**DATA:**
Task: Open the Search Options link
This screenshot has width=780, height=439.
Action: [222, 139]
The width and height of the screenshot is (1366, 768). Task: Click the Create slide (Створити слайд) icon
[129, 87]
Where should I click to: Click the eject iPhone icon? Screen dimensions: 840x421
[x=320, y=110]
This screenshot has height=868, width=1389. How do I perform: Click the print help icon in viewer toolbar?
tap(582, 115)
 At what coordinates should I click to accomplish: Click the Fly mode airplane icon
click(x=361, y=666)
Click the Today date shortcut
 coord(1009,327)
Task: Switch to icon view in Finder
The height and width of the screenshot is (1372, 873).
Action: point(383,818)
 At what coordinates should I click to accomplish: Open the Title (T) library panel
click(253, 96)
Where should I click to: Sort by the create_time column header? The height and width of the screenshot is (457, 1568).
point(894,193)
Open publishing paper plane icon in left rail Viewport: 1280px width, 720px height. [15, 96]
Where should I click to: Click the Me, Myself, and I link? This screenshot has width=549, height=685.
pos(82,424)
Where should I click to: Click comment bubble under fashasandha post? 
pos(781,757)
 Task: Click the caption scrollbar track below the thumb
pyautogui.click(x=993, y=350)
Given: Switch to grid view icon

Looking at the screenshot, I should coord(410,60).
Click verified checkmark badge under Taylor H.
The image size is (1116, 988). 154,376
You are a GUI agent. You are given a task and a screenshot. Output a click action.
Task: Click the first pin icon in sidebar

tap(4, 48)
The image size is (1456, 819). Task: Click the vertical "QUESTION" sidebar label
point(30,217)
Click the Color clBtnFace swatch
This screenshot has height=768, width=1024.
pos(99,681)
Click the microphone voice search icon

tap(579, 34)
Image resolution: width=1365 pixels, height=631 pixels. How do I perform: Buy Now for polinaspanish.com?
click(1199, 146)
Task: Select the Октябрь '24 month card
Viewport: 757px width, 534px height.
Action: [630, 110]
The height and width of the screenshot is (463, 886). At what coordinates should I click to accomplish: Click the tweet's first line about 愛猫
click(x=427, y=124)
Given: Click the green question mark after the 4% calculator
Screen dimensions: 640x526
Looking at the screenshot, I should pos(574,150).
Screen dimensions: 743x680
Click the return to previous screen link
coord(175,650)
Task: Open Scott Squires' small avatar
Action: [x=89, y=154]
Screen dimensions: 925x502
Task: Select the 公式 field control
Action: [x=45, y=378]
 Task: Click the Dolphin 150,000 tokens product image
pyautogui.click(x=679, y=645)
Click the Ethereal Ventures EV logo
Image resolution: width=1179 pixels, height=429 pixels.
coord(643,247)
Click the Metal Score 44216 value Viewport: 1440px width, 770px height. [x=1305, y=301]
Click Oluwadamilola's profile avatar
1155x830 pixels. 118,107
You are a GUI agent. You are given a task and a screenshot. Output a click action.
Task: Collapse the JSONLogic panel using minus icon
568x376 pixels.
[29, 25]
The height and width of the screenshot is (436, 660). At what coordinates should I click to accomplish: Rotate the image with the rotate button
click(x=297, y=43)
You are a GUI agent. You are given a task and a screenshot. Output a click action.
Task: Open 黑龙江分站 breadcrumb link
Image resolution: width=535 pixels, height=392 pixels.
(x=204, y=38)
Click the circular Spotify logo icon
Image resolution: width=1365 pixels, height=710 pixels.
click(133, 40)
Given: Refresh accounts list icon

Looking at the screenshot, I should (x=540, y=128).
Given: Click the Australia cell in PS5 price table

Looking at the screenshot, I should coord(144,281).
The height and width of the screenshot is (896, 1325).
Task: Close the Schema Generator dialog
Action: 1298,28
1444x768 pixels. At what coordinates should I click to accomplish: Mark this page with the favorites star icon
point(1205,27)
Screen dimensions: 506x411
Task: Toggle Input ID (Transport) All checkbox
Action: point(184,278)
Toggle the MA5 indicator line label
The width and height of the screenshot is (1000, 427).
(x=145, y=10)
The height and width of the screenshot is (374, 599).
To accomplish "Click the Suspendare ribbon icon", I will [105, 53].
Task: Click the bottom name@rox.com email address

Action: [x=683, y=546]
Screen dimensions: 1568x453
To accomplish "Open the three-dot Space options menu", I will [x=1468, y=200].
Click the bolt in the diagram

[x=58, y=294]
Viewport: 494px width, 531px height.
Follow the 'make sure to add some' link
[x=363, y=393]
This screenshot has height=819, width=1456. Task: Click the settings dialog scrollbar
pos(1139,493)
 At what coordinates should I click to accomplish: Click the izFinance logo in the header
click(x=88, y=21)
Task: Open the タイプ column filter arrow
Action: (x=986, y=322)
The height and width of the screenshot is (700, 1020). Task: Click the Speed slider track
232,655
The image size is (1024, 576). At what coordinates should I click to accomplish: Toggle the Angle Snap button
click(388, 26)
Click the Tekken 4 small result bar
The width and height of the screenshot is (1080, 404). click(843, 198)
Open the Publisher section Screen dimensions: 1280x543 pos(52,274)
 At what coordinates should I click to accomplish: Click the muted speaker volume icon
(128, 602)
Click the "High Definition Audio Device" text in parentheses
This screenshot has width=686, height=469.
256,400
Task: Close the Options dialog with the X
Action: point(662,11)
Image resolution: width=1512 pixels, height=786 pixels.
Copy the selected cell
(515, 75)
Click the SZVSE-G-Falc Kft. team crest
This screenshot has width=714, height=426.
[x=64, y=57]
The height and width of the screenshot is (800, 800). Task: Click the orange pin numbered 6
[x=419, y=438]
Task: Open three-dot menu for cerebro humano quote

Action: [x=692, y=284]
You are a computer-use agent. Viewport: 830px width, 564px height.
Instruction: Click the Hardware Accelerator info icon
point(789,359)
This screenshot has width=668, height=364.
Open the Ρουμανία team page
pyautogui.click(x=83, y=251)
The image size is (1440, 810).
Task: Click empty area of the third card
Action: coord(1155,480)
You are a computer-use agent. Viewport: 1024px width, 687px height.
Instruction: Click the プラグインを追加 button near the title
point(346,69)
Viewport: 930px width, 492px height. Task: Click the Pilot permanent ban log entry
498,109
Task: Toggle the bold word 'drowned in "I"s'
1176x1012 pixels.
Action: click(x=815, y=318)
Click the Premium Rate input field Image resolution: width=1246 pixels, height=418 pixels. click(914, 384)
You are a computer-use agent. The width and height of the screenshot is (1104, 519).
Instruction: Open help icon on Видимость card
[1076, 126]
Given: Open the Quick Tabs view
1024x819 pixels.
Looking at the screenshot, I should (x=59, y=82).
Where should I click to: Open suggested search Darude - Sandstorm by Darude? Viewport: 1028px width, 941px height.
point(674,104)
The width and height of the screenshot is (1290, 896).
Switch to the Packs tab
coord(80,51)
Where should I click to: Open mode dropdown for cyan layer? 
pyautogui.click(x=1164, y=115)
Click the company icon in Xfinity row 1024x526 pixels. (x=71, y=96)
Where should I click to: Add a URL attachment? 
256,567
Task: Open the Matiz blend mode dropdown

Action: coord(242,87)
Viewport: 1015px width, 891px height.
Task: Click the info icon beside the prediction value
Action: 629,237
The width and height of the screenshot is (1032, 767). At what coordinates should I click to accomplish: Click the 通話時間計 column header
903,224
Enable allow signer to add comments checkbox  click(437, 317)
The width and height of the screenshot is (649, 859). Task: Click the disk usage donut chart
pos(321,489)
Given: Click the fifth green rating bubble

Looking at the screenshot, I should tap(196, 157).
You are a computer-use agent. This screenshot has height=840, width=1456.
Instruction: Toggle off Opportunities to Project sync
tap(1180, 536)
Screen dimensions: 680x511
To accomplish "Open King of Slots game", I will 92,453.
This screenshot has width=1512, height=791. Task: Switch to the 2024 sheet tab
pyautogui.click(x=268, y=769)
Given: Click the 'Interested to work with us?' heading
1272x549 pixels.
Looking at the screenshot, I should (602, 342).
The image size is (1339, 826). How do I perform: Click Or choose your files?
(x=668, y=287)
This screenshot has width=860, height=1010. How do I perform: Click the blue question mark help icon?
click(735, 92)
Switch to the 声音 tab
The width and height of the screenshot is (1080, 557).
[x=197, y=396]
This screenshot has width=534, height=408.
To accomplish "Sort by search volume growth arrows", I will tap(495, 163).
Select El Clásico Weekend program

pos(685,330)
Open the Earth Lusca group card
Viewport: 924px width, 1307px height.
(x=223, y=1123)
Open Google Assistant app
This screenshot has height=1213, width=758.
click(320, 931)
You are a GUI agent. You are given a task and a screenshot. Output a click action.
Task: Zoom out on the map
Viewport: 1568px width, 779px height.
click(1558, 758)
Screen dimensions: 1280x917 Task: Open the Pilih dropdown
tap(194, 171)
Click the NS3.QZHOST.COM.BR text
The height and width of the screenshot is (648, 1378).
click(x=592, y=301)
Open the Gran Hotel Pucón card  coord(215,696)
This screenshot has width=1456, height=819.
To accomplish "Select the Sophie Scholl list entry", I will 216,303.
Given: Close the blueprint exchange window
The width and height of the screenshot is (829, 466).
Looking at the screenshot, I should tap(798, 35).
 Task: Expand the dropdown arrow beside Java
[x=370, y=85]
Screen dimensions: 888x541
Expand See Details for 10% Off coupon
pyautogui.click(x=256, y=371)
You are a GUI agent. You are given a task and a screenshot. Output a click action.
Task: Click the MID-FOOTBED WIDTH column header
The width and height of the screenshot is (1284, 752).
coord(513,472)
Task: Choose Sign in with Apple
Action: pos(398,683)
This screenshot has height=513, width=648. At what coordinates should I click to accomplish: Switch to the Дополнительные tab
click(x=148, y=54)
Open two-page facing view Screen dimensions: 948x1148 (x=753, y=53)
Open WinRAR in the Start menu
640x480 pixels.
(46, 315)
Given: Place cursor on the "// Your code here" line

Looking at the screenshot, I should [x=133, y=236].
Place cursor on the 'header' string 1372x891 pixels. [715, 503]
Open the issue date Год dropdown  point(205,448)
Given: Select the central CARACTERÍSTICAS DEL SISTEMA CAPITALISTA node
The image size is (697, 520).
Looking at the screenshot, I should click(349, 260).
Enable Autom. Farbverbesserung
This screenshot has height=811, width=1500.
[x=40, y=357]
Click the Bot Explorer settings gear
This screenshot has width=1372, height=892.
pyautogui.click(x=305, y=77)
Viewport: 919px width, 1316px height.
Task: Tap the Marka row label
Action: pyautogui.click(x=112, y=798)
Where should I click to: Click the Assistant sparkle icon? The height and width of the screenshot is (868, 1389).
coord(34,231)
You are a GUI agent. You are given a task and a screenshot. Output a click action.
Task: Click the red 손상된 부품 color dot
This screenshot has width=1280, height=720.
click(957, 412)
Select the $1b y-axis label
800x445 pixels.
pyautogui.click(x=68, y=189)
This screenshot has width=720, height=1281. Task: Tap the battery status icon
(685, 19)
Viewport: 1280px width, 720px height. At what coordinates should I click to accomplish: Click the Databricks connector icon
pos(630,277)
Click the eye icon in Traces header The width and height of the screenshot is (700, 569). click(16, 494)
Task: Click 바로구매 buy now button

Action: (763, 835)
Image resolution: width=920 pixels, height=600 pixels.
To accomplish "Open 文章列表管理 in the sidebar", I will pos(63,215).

**WHAT YOU NEED TO DO:** The required output is each line of the entries that contains the word "computer".

**TASK ANSWER:**
You are a computer-use agent. Viewport: 830px width, 564px height.
You are a computer-use agent. Viewport: 1024px width, 687px height.
You are a computer-use agent. The width and height of the screenshot is (1104, 519).
You are a computer-use agent. This screenshot has height=840, width=1456.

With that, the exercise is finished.